JOB
Using the drone post, explain why the writer says the camera on the drone bought by the writer's wife is not very good for spying. Answer in one to three sentences.

READING PASSAGE
★ ★ ★

I don't know about all the drones, but the remotely controlled unmanned aerial vehicle my wife purchased to perform roof inspections does not have a very good camera for spying. What I mean by that is that the lens is such wide angle, you need to get uncomfortably close to get "a good shot". She purchased one of the DJI drones and the camera gimbal mechanism is amazing. This unit was about $1,400. It maintains a very steady picture even when breezes cause the vehicle to roll and pitch. She uses it when she needs to document roof damage on roofs that are too steep to climb safely. She works as an insurance adjuster.

Once you get this drone higher than 100 ft off the ground, you can barely hear it over the background noise, even in the country. On a windless night of course you can hear a lot more.

This is a hot button topic for a lot of people, but sometimes I wonder if the folks who object to them the most, have any experience either operating one or watching someone else operate one. You will find that the camera footage is not very privacy invading unless you get stupidly close. Certainly, creepy people or inconsiderate people will do creepy or stupid things with them. That's unfortunate. As for concerns about privacy, almost anyone can fly 500 ft or higher over most properties (excluding restricted airspace areas of course) and use a telephoto lens to take the most privacy invading photos ever. Much better than you can with these "hobby drones".

★ ★ ★

DATASET CONTENT
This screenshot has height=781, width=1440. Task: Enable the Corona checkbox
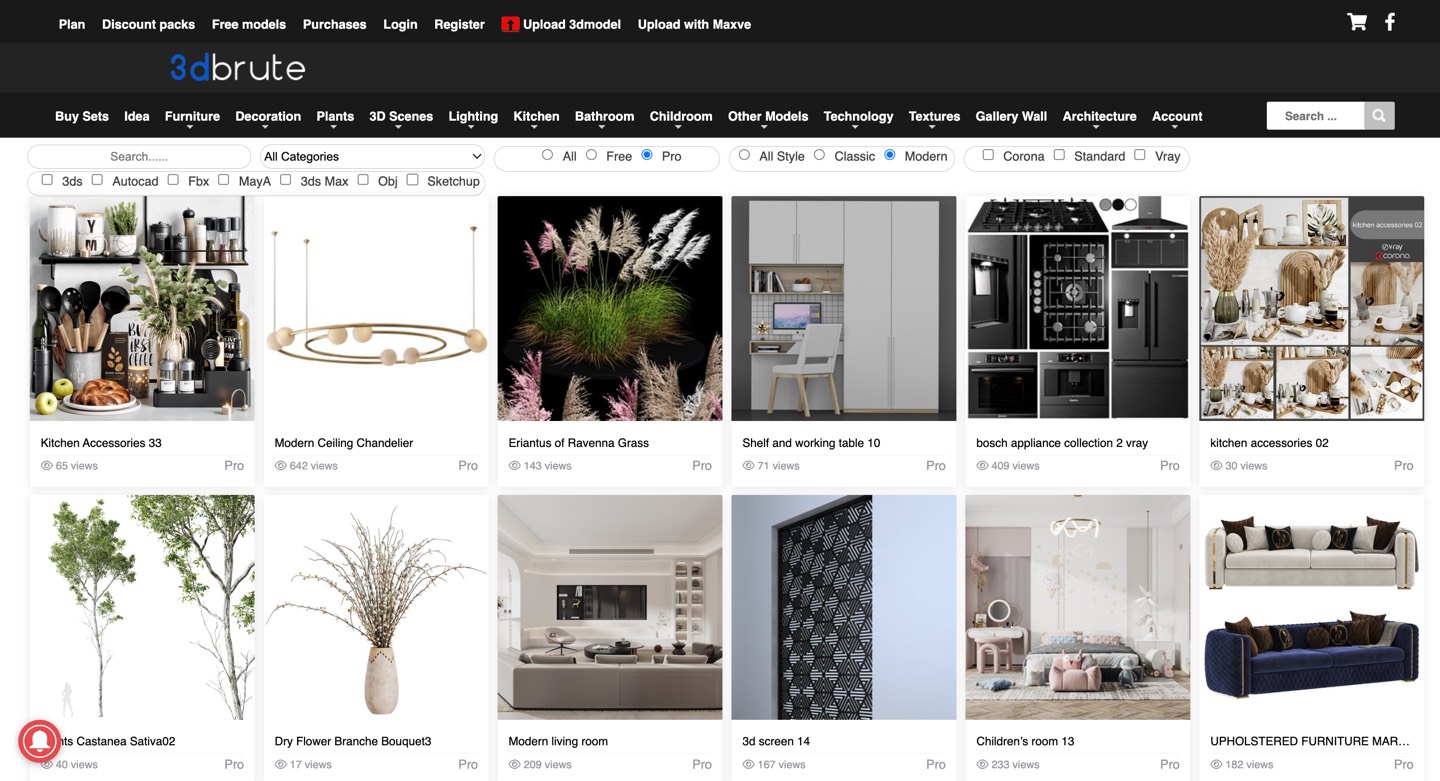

★ ★ ★

THE OUTPUT
The camera's lens is very wide-angle, so you have to get uncomfortably close to get a good shot. Because of that, its footage is not very privacy-invading unless the drone is flown extremely close.